Recent advances towards natural plants as potential inhibitors of SARS-Cov-2 targets
Published in Pharmaceutical Biology, 2023
Zhouman He, Jia Yuan, Yuanwen Zhang, Runfeng Li, Meilan Mo, Yutao Wang, Huihui Ti
Naringenin, naringin, and hesperetin are flavonoids in Citrus compounds, all of which have the potential to anti-SARS-CoV-2 through binding to the ACE2 enzyme (Liu et al. 2022b). Conducted by MD, naringenin is also a potential inhibitor of 3CLpro (Khaerunnisa et al. 2020). Naringin could inhibit the expression of the proinflammatory cytokines (cyclooxygenase-2, nitric oxide synthase, IL-1β and IL-6) in vitro induced by lipopolysaccharide (LPS), and has a strong binding affinity with the ACE2 by simulating MD (Liu et al. 2022b). Kaempferol, luteolin-7-glucoside, and apigenin-7-glucoside are potential main Protease (Mpro) inhibitors and have similar pharmacophores to nelfinavir, which was used to treat patients with new coronavirus-induced pneumonia (Khaerunnisa et al. 2020).

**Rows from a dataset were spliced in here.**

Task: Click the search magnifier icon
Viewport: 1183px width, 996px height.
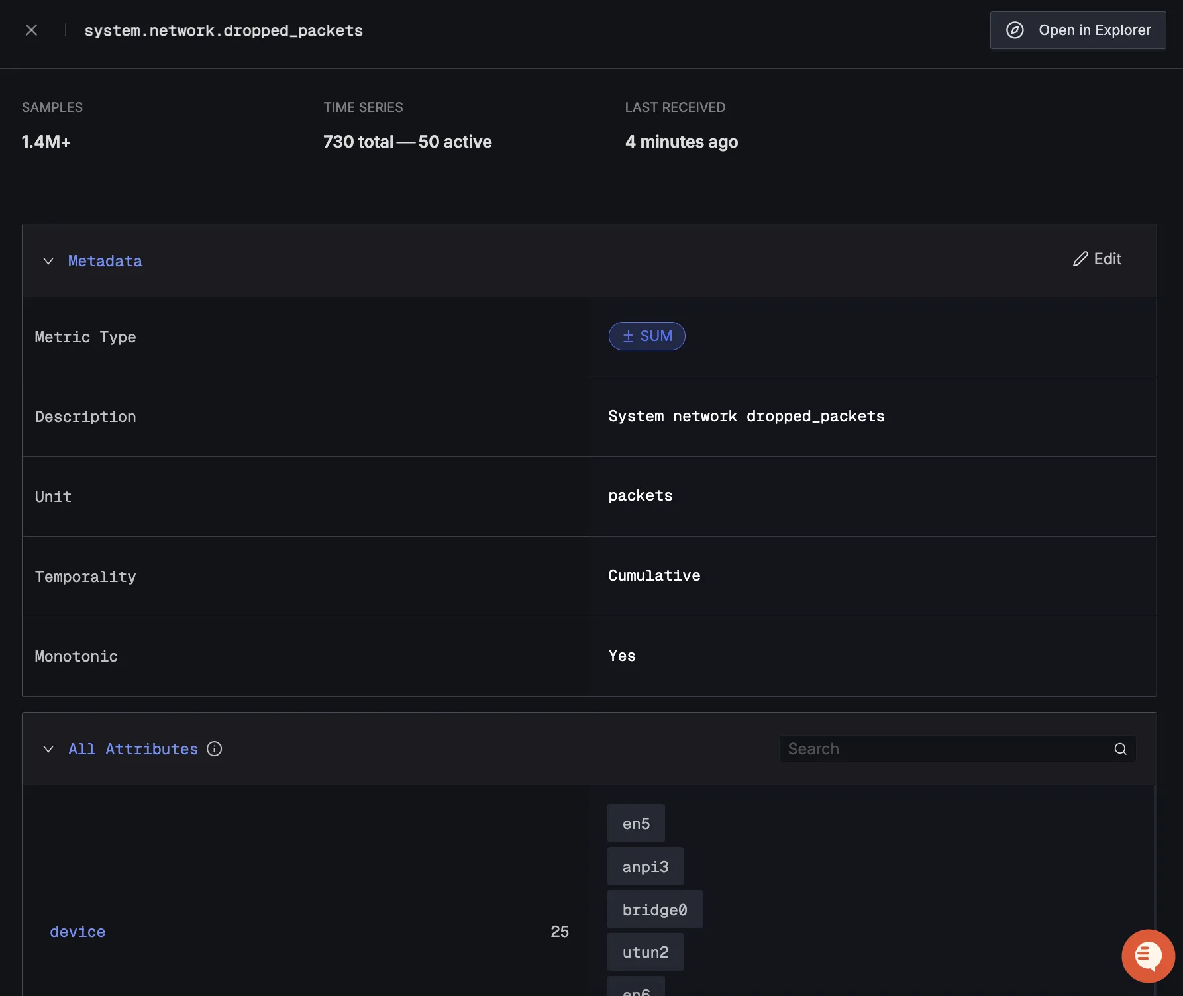Action: (1120, 749)
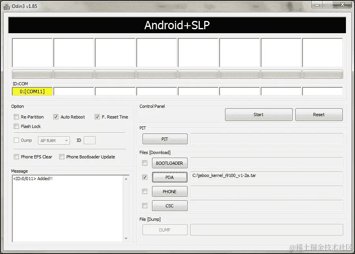Uncheck the F. Reset Time option

[97, 117]
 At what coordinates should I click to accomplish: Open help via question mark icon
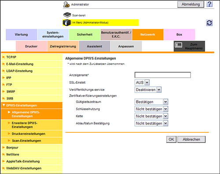209,4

Rutin is a natural antioxidant widely found in tea, apples, grapes, oranges, cherries and other plants (Rahman F et al. 2021). Rutin has antiviral activity on SARS-CoV-2 3CLPro and RNA-dependent RNA polymerase (RdRp) by docking analysis (da Silva et al. 2020). The residues of the SARS-CoV-2 protein substrate binding pocket and rutin are closely interactive, which helps to lock rutin in the substrate binding pocket and effectively inhibits the SARS-CoV-2 protein (Jain et al. 2021). Alagu Lakshmi et al. (2021) screened the active ligands of medicinal plants and found that orientin and vitexin have high binding affinities for the 3CLpro, the S protein of SARS-CoV-2 and human (h)ACE2. In their study, the binding energy of orientin with 3CLpro, S protein and hACE2 ranged from −90.2 to −70.6 kcal/mol. Vitexin is an apigenin flavonoid glycoside, and its docking scores for 3CLpro, S protein, and hACE2 ranged from −98.34 to −95.24 kcal/mol.